** Dataset extract follows **
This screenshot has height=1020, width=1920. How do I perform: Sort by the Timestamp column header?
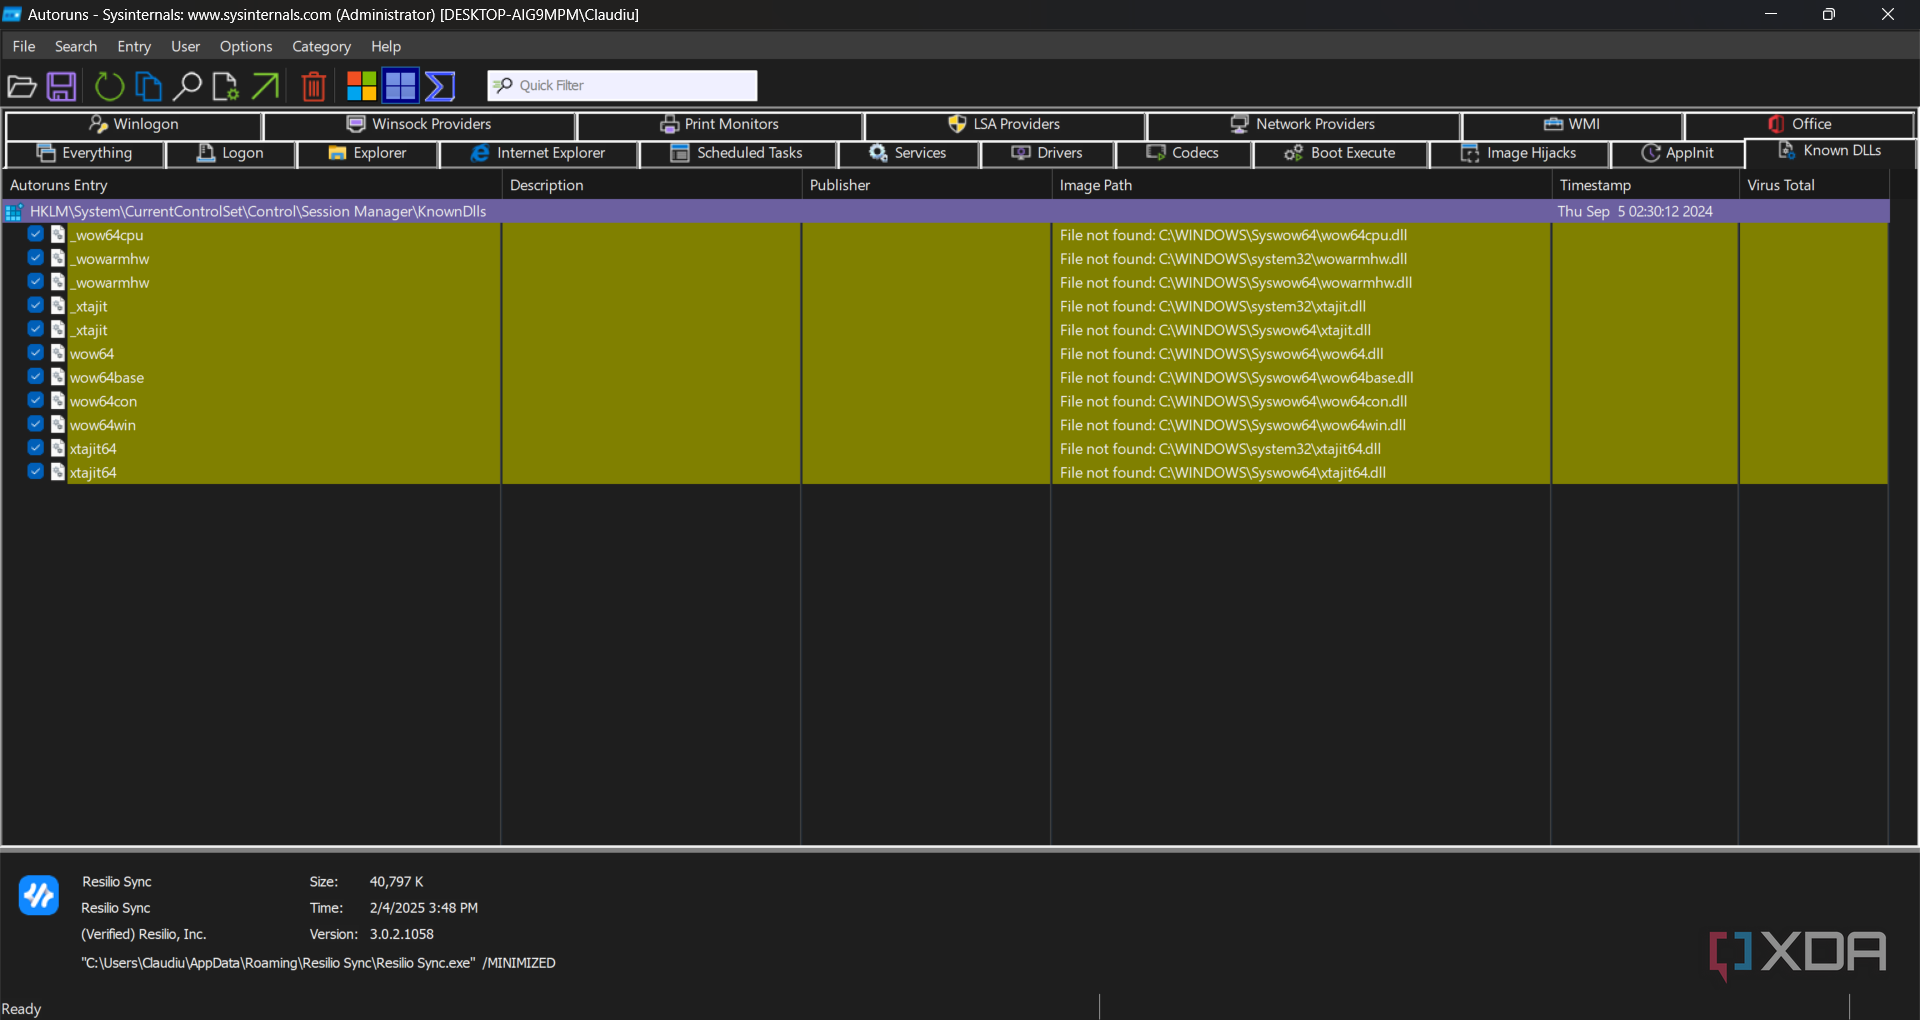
** End of Dataset extract **
** Dataset extract follows **
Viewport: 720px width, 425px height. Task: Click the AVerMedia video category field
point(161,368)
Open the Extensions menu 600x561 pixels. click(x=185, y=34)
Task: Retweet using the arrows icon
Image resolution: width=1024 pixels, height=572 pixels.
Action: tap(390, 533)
** End of Dataset extract **
** Dataset extract follows **
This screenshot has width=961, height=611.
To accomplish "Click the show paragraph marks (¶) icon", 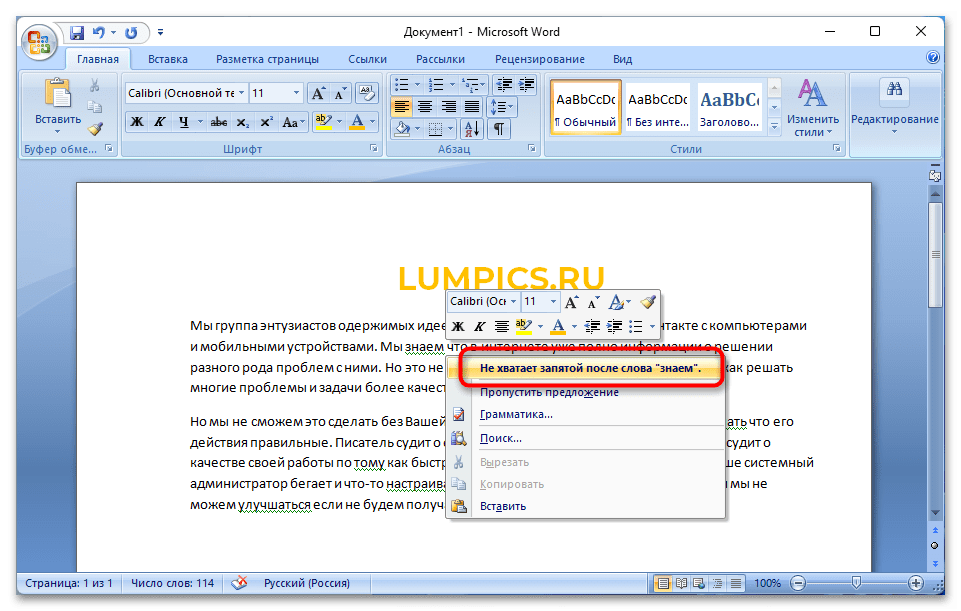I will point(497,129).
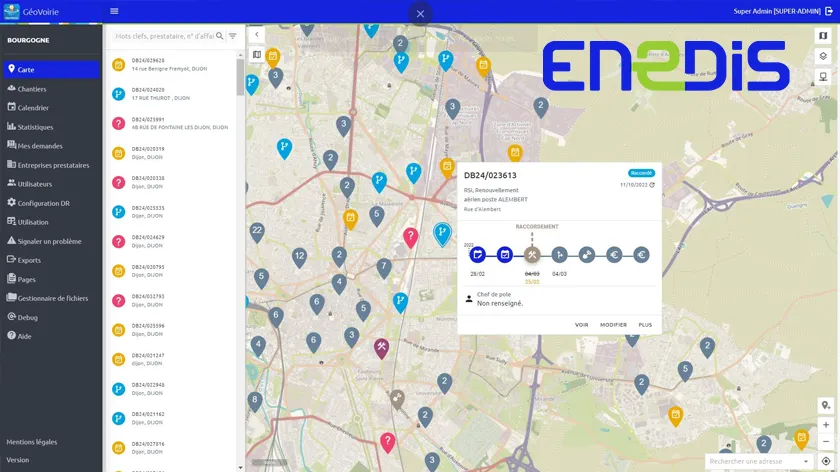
** End of Dataset extract **
▶ Required action: Scan the entries above for the word "This", then copy every line in which it occurs.

▶ Your response:
This screenshot has height=1020, width=1920. How do I perform: Sort by the Timestamp column header?
This screenshot has width=961, height=611.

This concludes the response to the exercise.